Use this checklist to make sure your recess rules and consequences are as effective as they can be:

Recess rules should be:

  • Short: 5 rules or fewer.
  • Understood and agreed upon: Staff and students agree to internalize and follow the same guidelines.
  • Positive: Instead of “Don’t push,” tell students what they can do: “Use light butterfly tags.”
  • Visual: Give staff a clear sign or poster to point to on the playground — images are important for younger students in particular.

Consequences should be:

  • Designed to teach: Punishments and unrelated menial tasks do not change behavior, and only lead to frustration. Tie the consequence to the behavior, so that students can connect the dots from their actions to the outcome.
  • Part of a calm conversation, on both sides: Allow the child to express themselves — there may be more to the story — but don’t confuse excuses and explanations. After carrying through with the consequence, let it go.
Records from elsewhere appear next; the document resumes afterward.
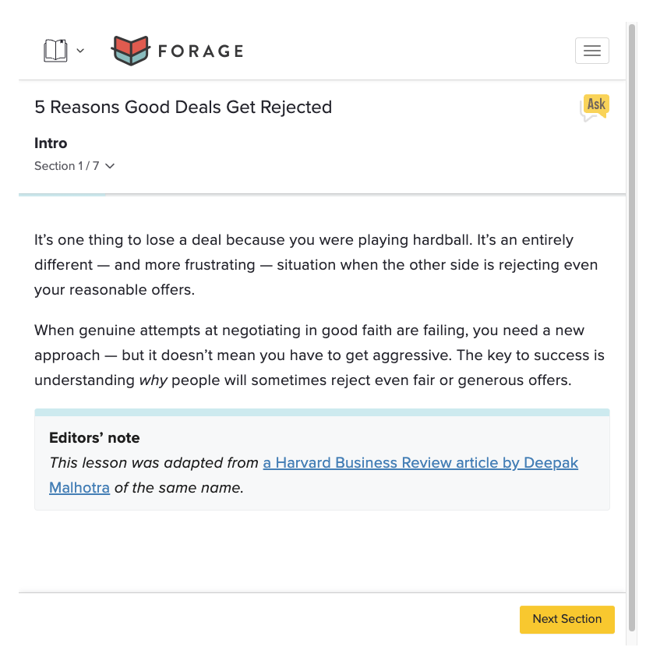Click the vertical scrollbar on the right

click(x=632, y=312)
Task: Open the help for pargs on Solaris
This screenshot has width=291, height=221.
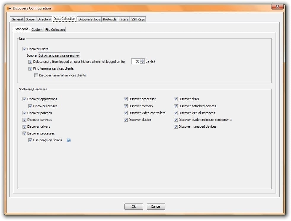Action: pos(69,140)
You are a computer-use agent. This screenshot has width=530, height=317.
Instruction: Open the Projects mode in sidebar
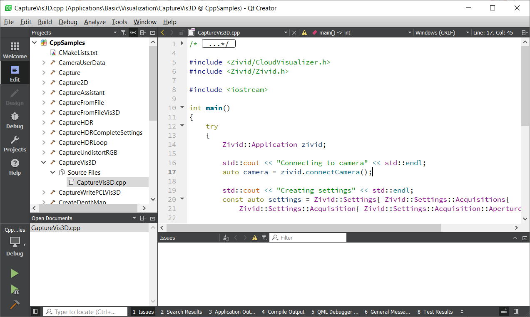tap(15, 143)
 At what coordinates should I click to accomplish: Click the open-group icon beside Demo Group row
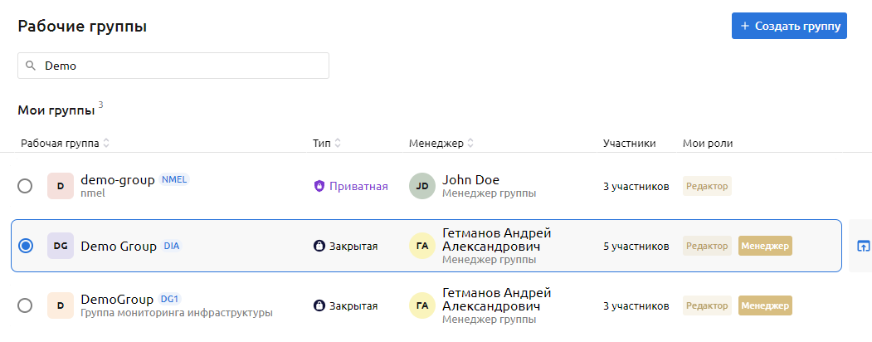863,246
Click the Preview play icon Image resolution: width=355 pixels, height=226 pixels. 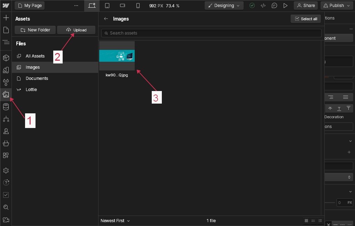(285, 6)
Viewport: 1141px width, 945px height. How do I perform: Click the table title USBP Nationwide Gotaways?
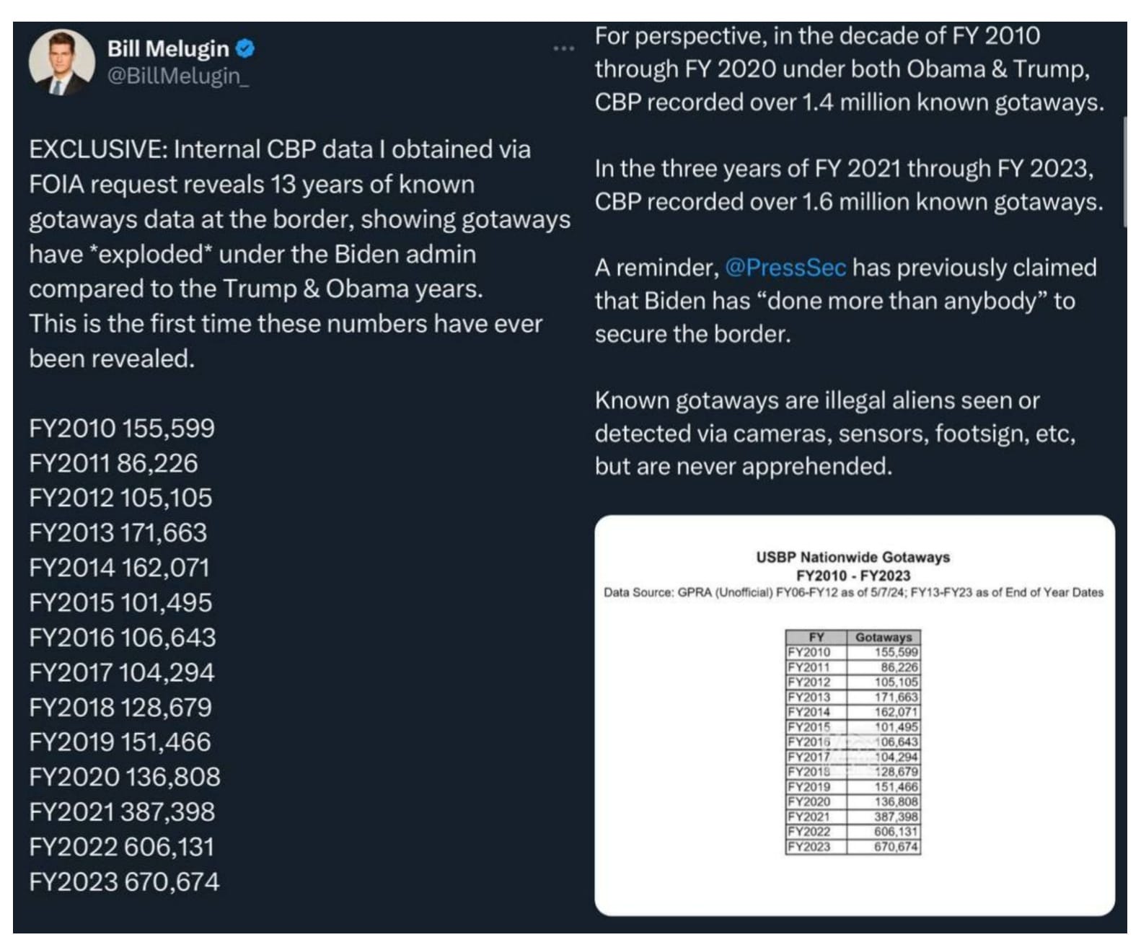853,557
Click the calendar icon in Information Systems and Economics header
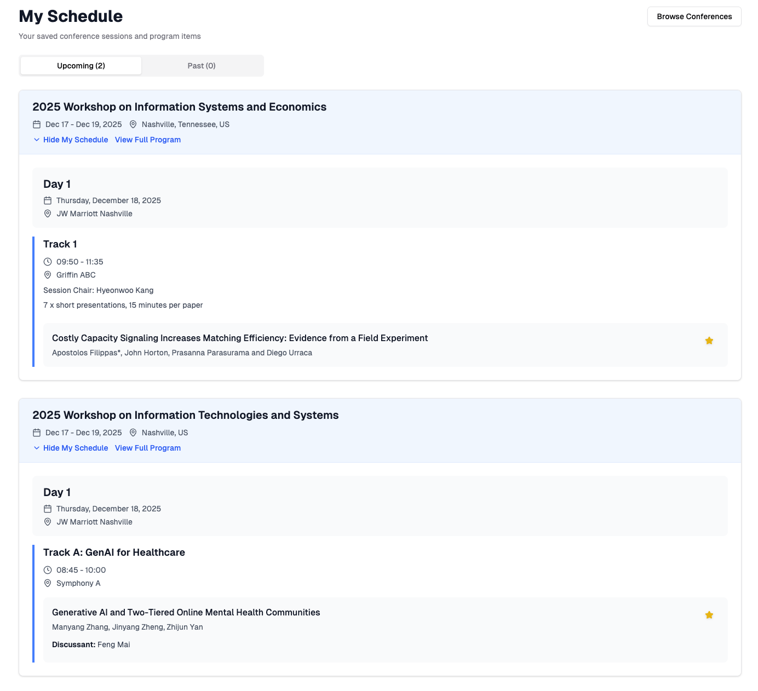This screenshot has height=691, width=758. click(37, 124)
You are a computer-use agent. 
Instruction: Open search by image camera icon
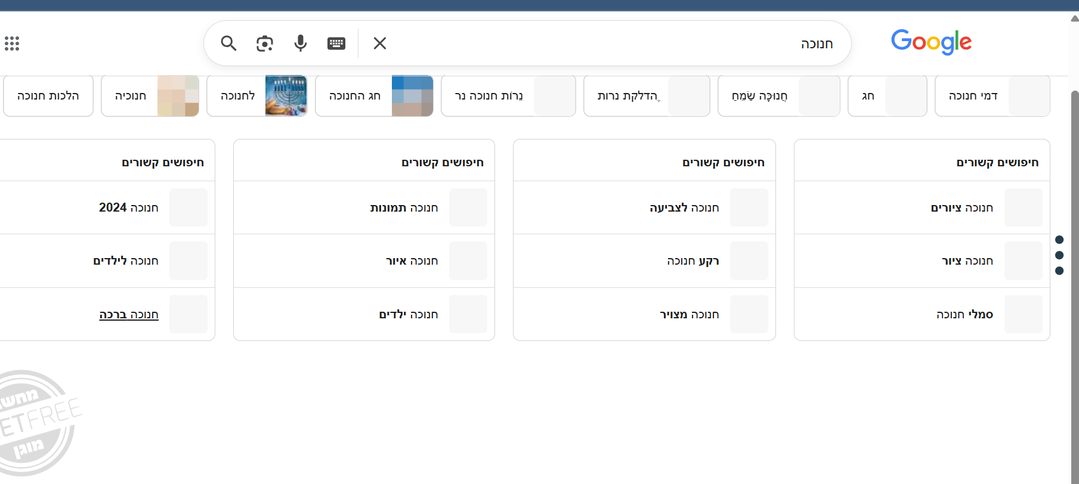pos(264,44)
If you hold onto it, the child will too.
  • Responsive and timely: Recess staff discuss the behavior with the student immediately, and encourage him/her to think about how to correct it.
  • Consequences may progress from less to more severe as a behavior is repeated, or follow from the situation — when a student runs to be the first in line, he or she receives a warning and is asked to walk to the end of the line.

Avoid:

  • Warnings that don’t include a connection to a better choice: “You’re not going to be able to play that game again.”
  • Sending a student to the office without first trying to address the issue.
  • Calling a parent without a positive plan in place.
  • Speaking about a child in a negative way.

What you can try this week:

  • Set 3-5 recess rules using positive language.
  • Review how your recess staff addresses problems, and set new guidelines for correcting behavior as needed.
  • Display a poster of the rules where everyone can see it at recess.